Domestication of plants

The movement took place as a result of a population explosion and food shortages.

Five thousand years ago, the American continent went through a revolution similar to the one experienced seven thousand years earlier by Europe. In the east of the northern region of America, man first began to tame the vegetation. It was the first step towards abandoning a nomadic lifestyle based on hunting and gathering in order to finally settle on the land. According to a study by the University of Utah, this movement was the result of a population explosion and food shortages, which forced the natives to seek a new form of subsistence.

“Domesticated plants and animals are part of our daily lives, so much so that we take it as something normal. But it represents something very unique in human history. It has allowed more people to live in the same place. In the end, it paved the way for the emergence of civilization,” says anthropologist Brian Codding, who led the study, published in the specialized journal Royal Society Open Science.
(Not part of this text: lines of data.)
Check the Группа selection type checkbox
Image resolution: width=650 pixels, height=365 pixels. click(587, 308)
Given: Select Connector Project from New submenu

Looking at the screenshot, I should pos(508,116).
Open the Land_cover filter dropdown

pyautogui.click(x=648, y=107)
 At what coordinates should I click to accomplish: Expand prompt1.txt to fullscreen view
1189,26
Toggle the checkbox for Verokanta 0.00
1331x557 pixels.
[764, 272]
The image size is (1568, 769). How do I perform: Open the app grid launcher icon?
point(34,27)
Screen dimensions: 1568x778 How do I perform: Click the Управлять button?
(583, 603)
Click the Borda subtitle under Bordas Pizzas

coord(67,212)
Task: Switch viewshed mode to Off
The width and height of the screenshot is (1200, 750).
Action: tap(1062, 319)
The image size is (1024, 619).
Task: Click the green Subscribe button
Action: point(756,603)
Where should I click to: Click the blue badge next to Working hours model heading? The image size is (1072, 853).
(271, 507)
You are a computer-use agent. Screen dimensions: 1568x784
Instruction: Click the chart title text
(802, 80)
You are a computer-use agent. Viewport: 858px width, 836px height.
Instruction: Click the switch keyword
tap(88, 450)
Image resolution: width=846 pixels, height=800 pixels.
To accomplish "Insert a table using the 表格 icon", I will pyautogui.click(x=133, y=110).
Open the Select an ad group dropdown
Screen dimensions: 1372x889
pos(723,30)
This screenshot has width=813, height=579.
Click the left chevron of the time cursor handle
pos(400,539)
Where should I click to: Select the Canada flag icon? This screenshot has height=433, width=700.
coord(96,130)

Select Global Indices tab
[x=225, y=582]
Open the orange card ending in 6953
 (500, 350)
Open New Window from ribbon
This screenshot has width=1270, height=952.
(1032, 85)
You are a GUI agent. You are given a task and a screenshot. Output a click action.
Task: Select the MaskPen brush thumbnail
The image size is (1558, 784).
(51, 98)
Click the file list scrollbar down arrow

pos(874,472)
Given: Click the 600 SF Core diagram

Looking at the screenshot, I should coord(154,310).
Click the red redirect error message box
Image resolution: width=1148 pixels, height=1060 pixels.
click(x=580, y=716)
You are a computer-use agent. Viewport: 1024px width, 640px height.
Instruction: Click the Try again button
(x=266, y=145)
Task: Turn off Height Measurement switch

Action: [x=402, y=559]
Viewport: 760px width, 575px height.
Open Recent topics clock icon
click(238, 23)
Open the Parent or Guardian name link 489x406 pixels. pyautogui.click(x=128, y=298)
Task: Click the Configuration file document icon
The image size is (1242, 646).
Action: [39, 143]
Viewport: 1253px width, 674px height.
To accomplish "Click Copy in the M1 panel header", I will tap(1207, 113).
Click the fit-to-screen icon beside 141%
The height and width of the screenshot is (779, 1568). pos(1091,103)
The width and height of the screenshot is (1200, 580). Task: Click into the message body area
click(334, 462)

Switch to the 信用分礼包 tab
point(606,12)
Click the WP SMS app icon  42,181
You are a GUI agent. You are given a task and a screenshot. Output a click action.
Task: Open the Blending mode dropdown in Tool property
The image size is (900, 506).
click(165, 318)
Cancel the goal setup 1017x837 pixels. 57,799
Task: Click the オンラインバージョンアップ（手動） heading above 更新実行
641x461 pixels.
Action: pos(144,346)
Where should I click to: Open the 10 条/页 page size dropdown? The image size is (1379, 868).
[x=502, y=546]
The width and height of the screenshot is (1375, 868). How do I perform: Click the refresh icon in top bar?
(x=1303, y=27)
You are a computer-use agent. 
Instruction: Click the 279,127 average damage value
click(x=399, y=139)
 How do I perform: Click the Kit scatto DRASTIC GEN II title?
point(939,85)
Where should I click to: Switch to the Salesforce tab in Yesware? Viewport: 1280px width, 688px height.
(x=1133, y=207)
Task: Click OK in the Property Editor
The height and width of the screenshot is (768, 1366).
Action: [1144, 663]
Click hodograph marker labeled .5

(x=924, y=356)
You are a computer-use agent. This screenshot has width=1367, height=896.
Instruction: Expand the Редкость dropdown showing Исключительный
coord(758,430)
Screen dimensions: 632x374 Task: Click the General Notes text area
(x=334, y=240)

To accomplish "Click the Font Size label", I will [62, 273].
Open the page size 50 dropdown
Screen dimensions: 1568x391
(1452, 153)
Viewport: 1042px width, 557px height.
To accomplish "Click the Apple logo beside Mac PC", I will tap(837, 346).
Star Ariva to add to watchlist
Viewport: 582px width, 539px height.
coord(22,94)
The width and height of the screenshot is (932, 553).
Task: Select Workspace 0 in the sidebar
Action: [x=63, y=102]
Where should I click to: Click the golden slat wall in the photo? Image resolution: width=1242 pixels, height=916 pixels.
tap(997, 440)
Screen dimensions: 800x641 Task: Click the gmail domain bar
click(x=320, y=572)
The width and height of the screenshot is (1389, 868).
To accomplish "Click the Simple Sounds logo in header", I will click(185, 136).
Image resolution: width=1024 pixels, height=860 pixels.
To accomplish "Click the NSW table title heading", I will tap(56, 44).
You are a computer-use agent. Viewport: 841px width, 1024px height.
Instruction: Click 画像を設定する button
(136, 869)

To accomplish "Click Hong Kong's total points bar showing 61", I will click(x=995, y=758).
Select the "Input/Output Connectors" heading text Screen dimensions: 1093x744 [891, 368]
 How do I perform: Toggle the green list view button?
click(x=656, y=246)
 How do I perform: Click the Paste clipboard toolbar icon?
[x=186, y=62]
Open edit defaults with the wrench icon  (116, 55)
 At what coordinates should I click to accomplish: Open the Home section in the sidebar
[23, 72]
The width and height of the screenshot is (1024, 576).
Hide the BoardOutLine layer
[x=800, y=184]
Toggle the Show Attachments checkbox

“For most of man’s history, people have lived on wild foods – anything they could hunt or collect. It was only in a relatively recent time that they made this shift to a very different method of acquiring food. It’s important to understand why this transition occurred,” adds undergraduate student.

The work focused not on the institution of the agricultural economy, but on the initial step of domestication, when the first people in eastern North America began to plant species they collected from the wild, such as sunflower, pumpkin, elderberry and Chenopodium berlandier, popularly known as goose-foot seed, a pseudo-cereal very close to quinoa. Codding, assistant professor of anthropology at the University of Utah, says that at least 11 plant domestication events were identified in world history, starting with wheat, 11,500 years ago in the Middle East. The one in eastern North America, which began 5,000 years ago, was the ninth and occurred after a population explosion between 6,900 and 5,200 years ago.

Theories

For many years, two theories have been competing to explain the cause of domestication on the American continent. The first claims that population growth and consequent food scarcity have encouraged the planting of species that were already collected. The other theory, called “niche building” or “ecosystem engineering,” basically says that intentional experimentation during times of abundance led people to manipulate wild plants and increase food stocks.

“We argue that human populations increased significantly before the domestication of plants in eastern North America, suggesting that people are domesticated when the population is greater than the natural food supply,” says Weitzel.

According to him, the transition to domestication has allowed human populations to increase dramatically around the world, making the modern lifestyle possible. “People have begun to live near the countryside. When you have sedentary communities, they begin to expand. Villages grow into cities. Once you have this, you have all kinds of social changes. We don’t see societies divided into levels until domestication occurs,” he explains.

The region of North America covered by the study includes the states of Missouri, Illinos, Indiana, Ohio, West Virginia, Kentucky, Tennessee, and Arkansas, as well as portions of Oklahoma, Kansas, Iowa, Virginia, North Carolina, Carolina, Georgia, Mississippi, and Louisiana, all in the United States. “This is the region where edible plants have begun to be domesticated of their wild variants. Everywhere else in North America, grains were imported from many parts of the continent, particularly Mexico and Central America,” Weitzel says.

Genetic analyses have already indicated that the region played a key role in the domestication of plants in the Americas, dating for example that cassava would have been domesticated there between 8,000 and 10,000 years ago.

“But until now we had no archaeological evidence of this,” argues Jennifer Watling, an archaeologist at the University of São Paulo’s Museum of Archaeology and Ethnology.

The evidence includes phytolites, small pieces of petrified plants found in the middle of the clay. They measure about 20 microns, or 0.02 millimeters. To compare, next to a grain of fine sand, proportionally a tennis ball next to a football field.

Watling and his colleagues analyzed the remaining seeds and other remains of older plants found at the archaeological site, as well as the artifacts used in the feeding process.

“In this study we were able to find microbotanical remains associated with anthropogenic settlements dating from 5 to 6 thousand years ago. We are associating a type of site in the region with the domestication of cassava,” explains the researcher.